Так вот, значит, когда окончил семь классов, хотел дальше учиться. У меня мечта была – железнодорожный техникум. И тут на последнем экзамене по литературе я получаю четверку, а по физике – тройку. Значит, куда? Учиться жажда была, не знаю как. Поехал в техникум. Брат меня старший повез туда, в общежитии разместили меня. Первый раз в жизни я в этом общежитии увидел электрическую лампочку. Прошло какое-то время, смотрю – появляется мой брат Гавриил Сифонович, 1913 года рождения. И привозит полмешка бараньего зада. И с этой бараниной пошел к директору техникума, чтобы я поступил учиться. Он его, конечно, выгнал, и я на вступительных экзаменах (а там надо было русский, математику и физику обязательно сдавать) по физике получил двойку. Все, приезжаю, плачу. Это июнь 1939 года был. Тогда, значит, пошел в колхоз работать, пас лошадей.
Лето прошло, а мой Гаврила Сифонович (у него три класса образования были) сумел окончить курсы счетоводов и работал уже счетоводом колхоза. Он тогда говорит: «Знаешь что, Ваня, давай я поеду договорюсь». Он общался с директором счетоводческой школы. Поехал, договорился, устроил меня. Я там жил у хозяйки, она меня кормила. И я учился. Окончил я курсы счетоводов за шесть месяцев. Приехал опять домой. С 16-ти лет был счетоводом колхоза после вступления. В комсомоле я тоже состоял: вступил, еще когда в школе учился. Тут меня избрали секретарем комсомольской организации села.
И вот началась война. Всех взрослых мужчин забрали. Остались старички, бабушки, ребятишки. Начинают эвакуировать на восток все хозяйство. Процесс пошел нормально. Немцы у нас были в селе всего лишь шесть суток.
— Как пришли немцы?
— Это было 1 декабря. Они вошли в село и стали проходить мимо нашего дома. Я вышел посмотреть, кто они такие. А накануне, осенью, мать продавала в Ельце что-то и купила мне хорошую шапочку такую. Я ее надел, выхожу, смотрю. Из этого строя один солдат выходит, снимает с меня шапку, а я на него: «Фашист». Смотрю, поворачивается, выставляет на меня автомат. Мать быстро среагировала: сбила меня с ног, упала на меня. Автоматная очередь прошла поверх нас.

- - - -

● РАБОЧЕЕ ЗАДАНИЕ
Процитируйте из воспоминаний весь отрывок от слов «Лето прошло, а» вплоть до слов «лишь шесть суток.».

- - - -

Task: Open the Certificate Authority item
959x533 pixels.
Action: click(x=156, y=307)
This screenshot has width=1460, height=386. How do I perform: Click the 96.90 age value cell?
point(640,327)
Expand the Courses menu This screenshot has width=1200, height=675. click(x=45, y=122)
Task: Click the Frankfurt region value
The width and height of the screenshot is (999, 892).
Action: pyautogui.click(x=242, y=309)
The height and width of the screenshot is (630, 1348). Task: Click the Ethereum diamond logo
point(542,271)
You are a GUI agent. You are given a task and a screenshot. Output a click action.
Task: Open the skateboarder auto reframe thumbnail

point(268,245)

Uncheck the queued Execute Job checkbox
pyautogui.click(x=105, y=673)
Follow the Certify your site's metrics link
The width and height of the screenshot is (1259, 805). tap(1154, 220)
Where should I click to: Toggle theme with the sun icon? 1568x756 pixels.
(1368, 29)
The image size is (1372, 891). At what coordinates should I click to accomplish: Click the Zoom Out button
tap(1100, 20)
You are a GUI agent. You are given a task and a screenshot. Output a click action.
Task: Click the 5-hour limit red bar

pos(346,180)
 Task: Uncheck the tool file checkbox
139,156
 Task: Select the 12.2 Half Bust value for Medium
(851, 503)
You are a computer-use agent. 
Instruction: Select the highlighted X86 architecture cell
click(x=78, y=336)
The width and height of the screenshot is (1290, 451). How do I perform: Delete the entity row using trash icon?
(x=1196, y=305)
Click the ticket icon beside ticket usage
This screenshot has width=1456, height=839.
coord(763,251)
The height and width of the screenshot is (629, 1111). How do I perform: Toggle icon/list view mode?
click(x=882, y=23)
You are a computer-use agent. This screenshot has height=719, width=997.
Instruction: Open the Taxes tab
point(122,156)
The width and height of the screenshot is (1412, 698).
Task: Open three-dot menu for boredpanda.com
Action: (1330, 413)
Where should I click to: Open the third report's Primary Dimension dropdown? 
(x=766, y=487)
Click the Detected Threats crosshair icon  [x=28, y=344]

- - - -

● ПИСЬМЕННЫЙ ОТВЕТ
Лето прошло, а мой Гаврила Сифонович (у него три класса образования были) сумел окончить курсы счетоводов и работал уже счетоводом колхоза. Он тогда говорит: «Знаешь что, Ваня, давай я поеду договорюсь». Он общался с директором счетоводческой школы. Поехал, договорился, устроил меня. Я там жил у хозяйки, она меня кормила. И я учился. Окончил я курсы счетоводов за шесть месяцев. Приехал опять домой. С 16-ти лет был счетоводом колхоза после вступления. В комсомоле я тоже состоял: вступил, еще когда в школе учился. Тут меня избрали секретарем комсомольской организации села.
И вот началась война. Всех взрослых мужчин забрали. Остались старички, бабушки, ребятишки. Начинают эвакуировать на восток все хозяйство. Процесс пошел нормально. Немцы у нас были в селе всего лишь шесть суток.